Everything in the data below is left aside except the lines from the one containing "You are a GUI" through the one containing "Zoom out on the RGB drone image"; repeat those exactly.

───── Information ─────

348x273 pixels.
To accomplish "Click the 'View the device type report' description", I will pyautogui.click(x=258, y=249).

─────
───── Information ─────

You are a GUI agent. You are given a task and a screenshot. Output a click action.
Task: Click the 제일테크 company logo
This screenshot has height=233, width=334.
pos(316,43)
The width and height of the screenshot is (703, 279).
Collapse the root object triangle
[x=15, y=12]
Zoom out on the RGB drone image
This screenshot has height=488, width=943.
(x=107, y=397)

─────

Exercise answer:
You are a GUI agent. You are given a task and a screenshot. Output a click action.
Task: Click the 제일테크 company logo
This screenshot has height=233, width=334.
pos(316,43)
The width and height of the screenshot is (703, 279).
Collapse the root object triangle
[x=15, y=12]
Zoom out on the RGB drone image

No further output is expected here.